When an insurer learns of a claim against its insured, the ball is in the insurer’s court. It may defend under a reservation of rights, or it may seek judicial input as to its obligations under the policy. But if it refuses to defend, it cannot then blame the insured for failing to win it over, particularly where—as here—the insured faces significant exposure and must make prompt and difficult decisions regarding litigation or settlement.
Though TIAC did appear in the Coastal Funding action and file for declaratory relief in federal court five years later, those long-overdue actions cannot excuse its breach of duty back in 2009. By the time TIAC saw fit to intervene, 1st Funding had settled its claims against Chicago Abstract, which had also defaulted on multiple counts in the Coastal Funding case. “Where an insurer waits to bring its declaratory judgment action until after the underlying action has been resolved by a judgment or a settlement, the insurer’s declaratory judgment action is untimely as a matter of law.” Ehlco Liquidating Trust, 708 N.E.2d at 1138; cf. Korte Construction Co. v. American States Ins., 750 N.E.2d 764, 770 (Ill. App. 2001) (“[T]he insurer must take some action to adjudicate the issue of coverage or undertake to defend the insured under a reservation of rights, and it must take that action within a reasonable time of a demand by the insured.”) (emphasis added).

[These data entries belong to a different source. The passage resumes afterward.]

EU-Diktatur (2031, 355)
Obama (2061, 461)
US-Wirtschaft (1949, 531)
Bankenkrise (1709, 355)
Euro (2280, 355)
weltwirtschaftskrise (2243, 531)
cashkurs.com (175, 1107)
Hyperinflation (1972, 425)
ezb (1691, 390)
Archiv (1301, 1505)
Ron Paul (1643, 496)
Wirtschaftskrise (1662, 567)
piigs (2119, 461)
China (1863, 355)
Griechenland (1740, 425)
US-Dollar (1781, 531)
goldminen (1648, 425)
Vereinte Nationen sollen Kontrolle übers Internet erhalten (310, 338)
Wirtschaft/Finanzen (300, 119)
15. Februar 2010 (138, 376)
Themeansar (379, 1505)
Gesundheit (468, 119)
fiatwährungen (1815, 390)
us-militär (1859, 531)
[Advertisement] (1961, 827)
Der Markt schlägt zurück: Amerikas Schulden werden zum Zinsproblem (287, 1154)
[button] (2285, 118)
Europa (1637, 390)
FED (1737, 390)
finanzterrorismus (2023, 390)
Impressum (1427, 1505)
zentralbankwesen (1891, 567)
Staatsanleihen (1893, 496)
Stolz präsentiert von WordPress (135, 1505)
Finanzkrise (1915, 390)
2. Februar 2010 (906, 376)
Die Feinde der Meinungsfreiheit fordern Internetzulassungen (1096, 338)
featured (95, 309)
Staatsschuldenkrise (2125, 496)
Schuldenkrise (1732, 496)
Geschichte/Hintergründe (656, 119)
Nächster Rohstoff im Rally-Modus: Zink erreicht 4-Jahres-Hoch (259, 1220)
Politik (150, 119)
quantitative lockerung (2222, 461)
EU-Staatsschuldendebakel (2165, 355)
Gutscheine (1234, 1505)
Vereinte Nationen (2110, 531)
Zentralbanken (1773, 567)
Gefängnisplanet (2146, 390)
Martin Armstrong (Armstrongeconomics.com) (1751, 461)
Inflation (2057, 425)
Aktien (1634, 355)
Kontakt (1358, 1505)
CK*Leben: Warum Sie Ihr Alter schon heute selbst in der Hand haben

“The world is a dangerous and litigious place. People and businesses buy liability insurance in large part for peace of mind—the knowledge that if one is sued, the insurer will provide a legal defense … .” CE Design Ltd. v. King Supply Co., 791 F.3d 722, 727 (7th Cir. 2015) (Hamilton, J., concurring). When an insurer breaches its duty to defend, “it’s not just any breach of contract. An insurer’s breach abandons its insured and deprives it of the peace of mind it has bought.” Id.; see also Pompa v. American Family Mutual Ins. Co., 520 F.3d 1139, 1146 (10th Cir. 2008) (“‘By purchasing insurance, the insured reasonably expects that he will not be required to furnish the cost of defending actions that facially fall within the terms of his policy.’ The insured will be deprived of the peace of mind that insurance promises if the insurer can refuse to defend the case, await developments, and then decide to reimburse the insured for defense costs only once it is clear that there was coverage.”) (citations omitted); Cates Construction, Inc. v. Talbot Partners, 980 P.2d 407, 416 (Cal. 1999) (“In general, insurance policies are not purchased for profit or advantage; rather, they are obtained for peace of mind and security in the event of an accident or other catastrophe.”).